A Rs 4 per litre increase in petrol and diesel prices is in the offing if state-owned fuel retailers are to return to the pre-Karnataka poll hiatus margin levels, brokerage firms said.
No sooner had Karnataka voted to elect a new state government, state-owned Indian Oil Corp (IOC), Hindustan Petroleum Corp Ltd (HPCL) and Bharat Petroleum Corp Ltd (BPCL) ended a 19-day pause in revising petrol and diesel prices and reverted to the practice of changing rates on a daily basis.
Since then, the petrol price has risen by 69 paisa a litre, including a 22 paisa hike effected on Thursday that took the rate in Delhi to Rs 75.32, the highest in almost five years. Diesel prices have gone up by 86 paisa a litre, including a 22 paisa increase on Thursday that took the rate to their highest ever of Rs 66.79 a litre in Delhi. In Mumbai, petrol now retails at Rs 83.16 a litre while diesel sells at Rs 71.12 a litre, according to Indian Oil data.
"Our computation suggests that downstream oil marketing companies (OMCs) are required to increase retail prices of diesel by a steep Rs 3.5-4 a litre and gasoline (petrol) by Rs 4-4.55 per litre in the coming weeks to earn normative gross marketing margins of Rs 2.7/litre," Kotak Institutional Equities said in a report published on Thursday.
The increase is based on the assumption that the global price of diesel and petrol and the rupee-US dollar exchange rate remain stable hereon. "We note that the lack of price hikes over the past three weeks, before Karnataka elections amid a sharp increase in global crude/product prices, has resulted in sharp moderation in gross marketing margins to around Rs 0.5-0.7 a liter," it said.
Last week, ICICI Securities said that auto fuel net marketing margins were weak at Rs 0.31 a litre owing to the pause in price hikes after 24 April. OMCs returned to daily price revision from 14 May.
OMCs are estimated to have lost about Rs 500 crore on absorbing higher costs resulting from the spike in international crude oil rates and the fall in the rupee against the US dollar.
The benchmark international rate for petrol, used for revising the rate on 24 April, had gone up from $78.84 per barrel to $82.98 on 14 May. It has further risen to $83.30, indicating more daily hikes would be needed to level retail prices with costs.
Similarly, benchmark international diesel rates during this period have climbed from $84.68 per barrel to $88.93. The rupee has weakened to Rs 67.06 per US dollar from Rs 66.62, making imports costlier.

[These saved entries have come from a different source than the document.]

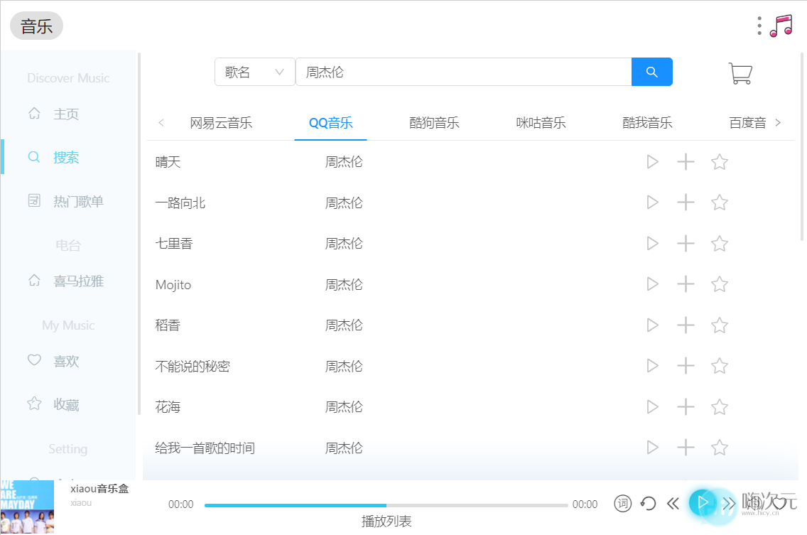
Task: Open the three-dot overflow menu top right
Action: click(759, 25)
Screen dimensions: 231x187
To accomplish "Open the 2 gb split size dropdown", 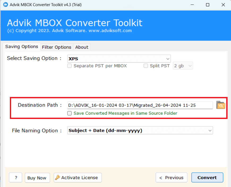I will [183, 66].
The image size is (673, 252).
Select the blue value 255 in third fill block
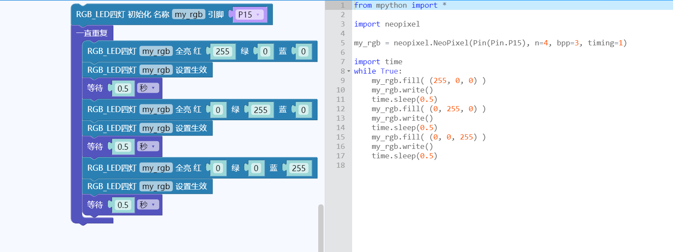298,168
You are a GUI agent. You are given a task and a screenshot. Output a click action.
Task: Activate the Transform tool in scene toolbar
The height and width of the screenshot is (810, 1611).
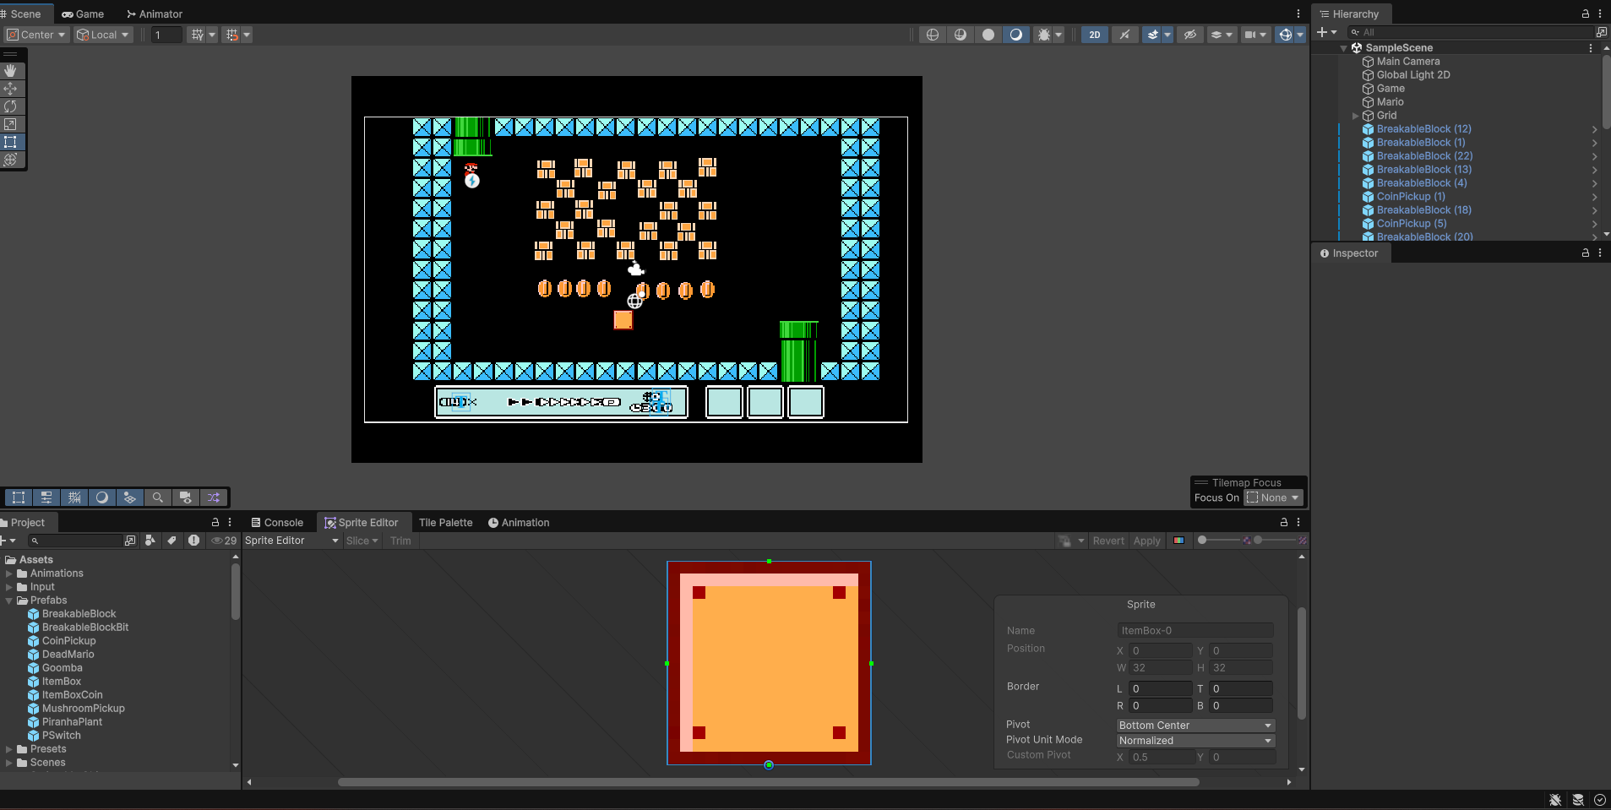[11, 160]
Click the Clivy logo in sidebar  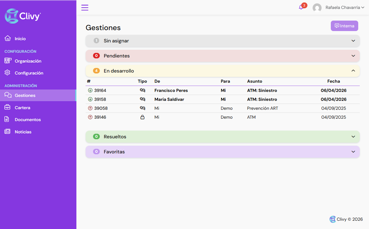23,16
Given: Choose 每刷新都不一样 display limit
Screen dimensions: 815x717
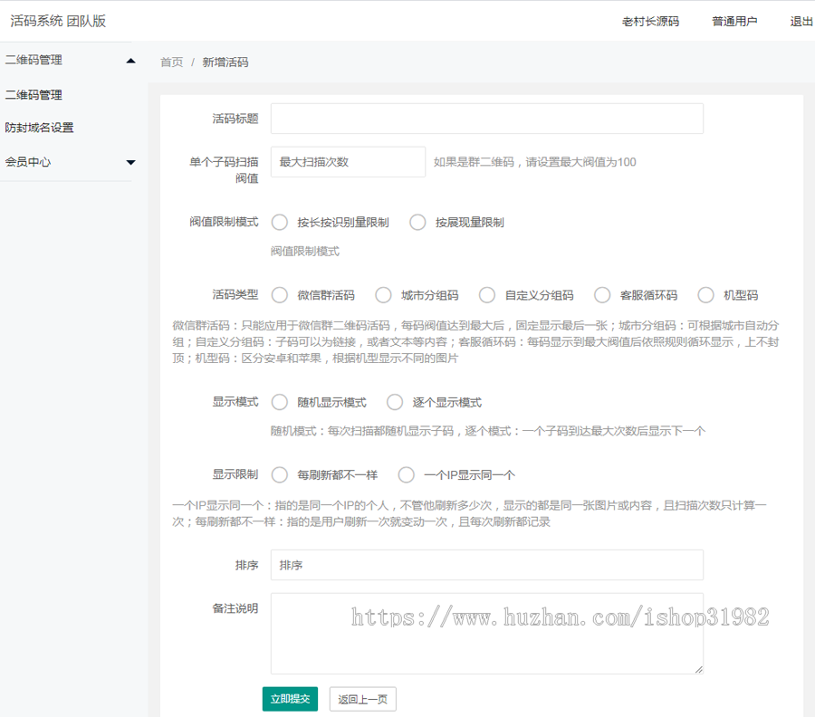Looking at the screenshot, I should click(280, 474).
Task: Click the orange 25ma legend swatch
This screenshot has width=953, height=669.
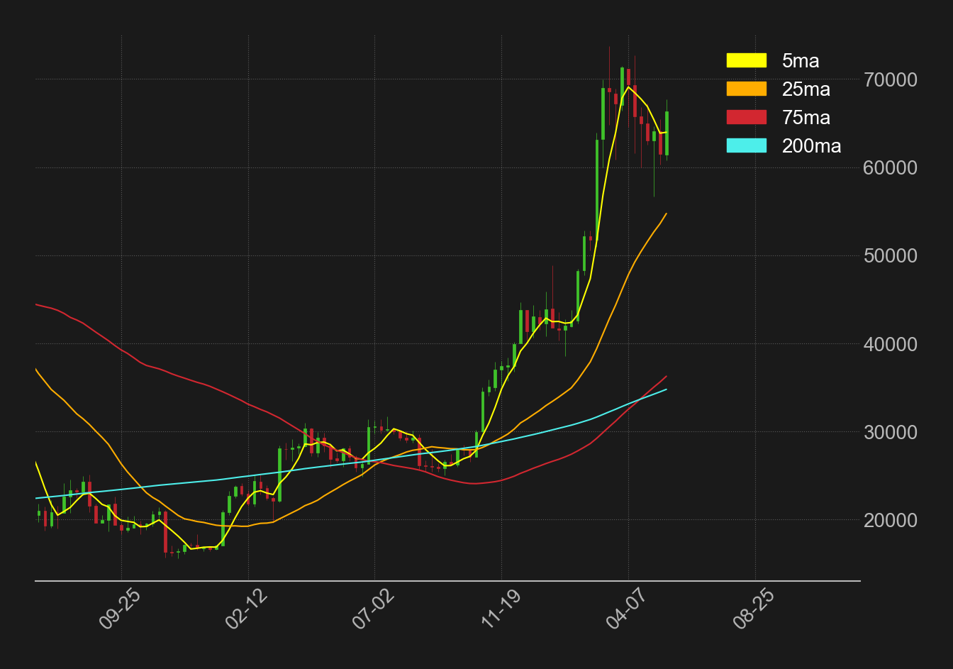Action: [x=746, y=89]
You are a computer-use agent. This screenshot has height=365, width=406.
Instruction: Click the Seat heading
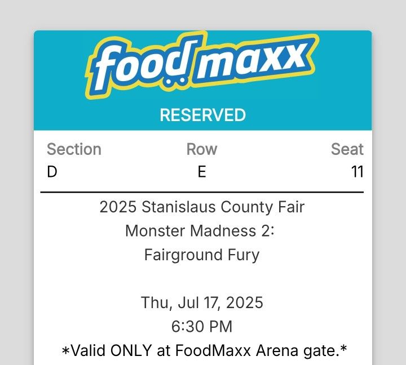point(347,149)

Fuel costs the most in the financial capital. Earlier, in the six days to 24 April, petrol prices were hiked by 61 paise per litre while diesel rates were hiked by 79 paise a litre, all in Mumbai, according to Indian oil data. Mumbai-traded Indian Oil Corporation (IOC) is the country's largest fuel retailer.
On 24 April, petrol retailed at Rs 82.48 a litre in Mumbai - the highest level since the BJP-led government assumed power - while diesel prices hit a record high of Rs 70.20 a litre. Rising fuel prices renew calls for a cut in excise duty, to ease the burden on consumers, but the government won't budge.
The finance ministry does not want to cut the excise duty on fuel because a reduction in duty will negatively impact the fiscal deficit glide path. A duty cut will result in a Rs 13,000 crore loss to the exchequer. Instead, New Delhi wants states to cut the sales tax or VAT on fuel, PTI reported on 23 April.